Sono passati sette anni e la corte d’assise ieri ha condannato due persone e ne ha assolto cinque. Erano infatti sette gli imputati finiti a giudizio per abbandono di incapace e omicidio colposo. Il pubblico ministero Maria Paola Asara a conclusione della sua requisitoria aveva chiesto sei condanne e una assoluzione nei confronti di altrettanti coordinatori, membri del comitato esecutivo e del consiglio direttivo della residenza per anziani “Cristo Re”.

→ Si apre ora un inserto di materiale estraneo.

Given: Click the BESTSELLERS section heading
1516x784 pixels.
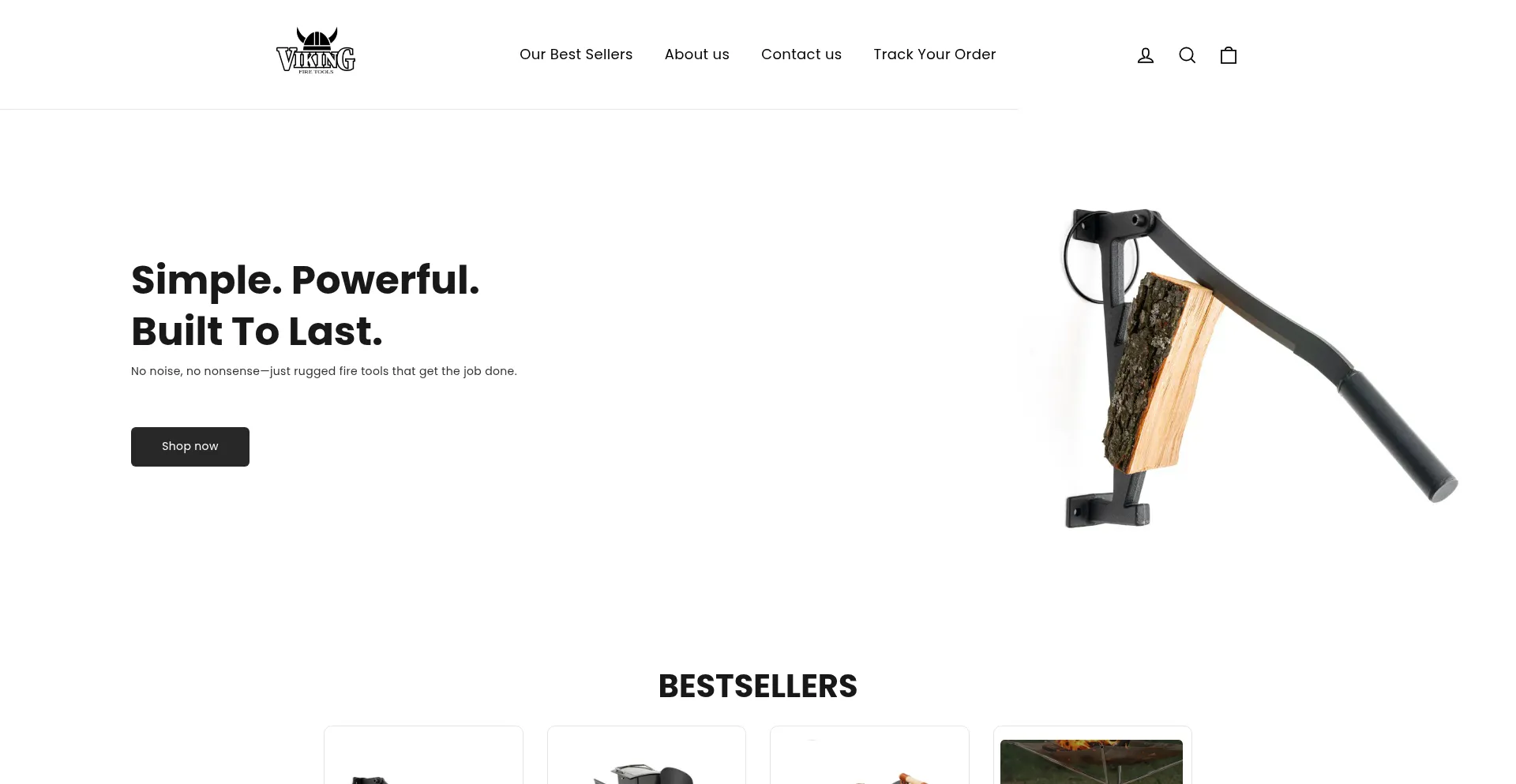Looking at the screenshot, I should pyautogui.click(x=758, y=686).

Le condanne sono arrivate per Silvana Solinas e Massimiliano Orrù (difesi dall’avvocato Agostinangelo Marras): erano accusati di abbandono di incapace ma il reato è stato riqualificato in omicidio colposo e sono stati condannati a un anno di reclusione (pena sospesa) e al pagamento di una provvisionale di 10mila euro alle parti civili. Lo stesso reato era stato contestato a Ivan Antonio Pes, coordinatore della struttura, che – assistito dai legali Gianluigi Poddighe e Paolo Spano – è stato invece assolto. Assoluzione anche per Luisa Gaspa (difesa sempre da Spano e Poddighe), Marisa Spezziga (assistita da Pierino Arru), Giovanna Fadda (assistita dall’avvocato Marras) e Giorgia Benvenuti (difesa da Gian Mario Fois), tutte infermiere nella casa di riposo. Il pm aveva chiesto una condanna a un anno e quattro mesi per Benvenuti, Gaspa e Spezziga (per omicidio colposo in concorso) e tre anni e sei mesi per Solinas, Orrù e Pes (in questo caso veniva contestato il più grave reato dell’abbandono di incapace).

In realtà il processo era nato proprio per abbandono di incapace ma durante l’istruttoria dibattimentale si erano delineate con maggiore precisione le posizioni di ogni imputato. Il pubblico ministero – nel caso di Benvenuti, Gaspa e Spezziga – aveva ritenuto che non ci fossero prove che le tre fossero «dolosamente consapevoli del fatto che la vittima fosse “incapace”» però le aveva comunque considerate responsabili «a titolo di colpa» riqualificando il reato a loro carico come omicidio colposo. La Asara aveva invece chiesto che Giovanna Fadda venisse assolta.

Il pensionato Nicolò Carta morì dopo essersi allontanato dalla casa di riposo e secondo la Procura non furono osservati «i doveri di custodia e di cura sull’ospite che necessitava di particolari attenzioni in considerazione delle patologie dalle quali era affetto. Così consentendogli di allontanarsi e di cadere in una fossa poco distante scavata nel fango e riempita da acqua piovana» nella quale morì annegato. Il cadavere dell’anziano, che soffriva di amnesie, fu trovato immerso in un canale di scolmamento tra Viddalba e Valledoria. A presentare l’esposto in Procura erano state le due sorelle della vittima assistite dall’avvocato Mario Perticarà.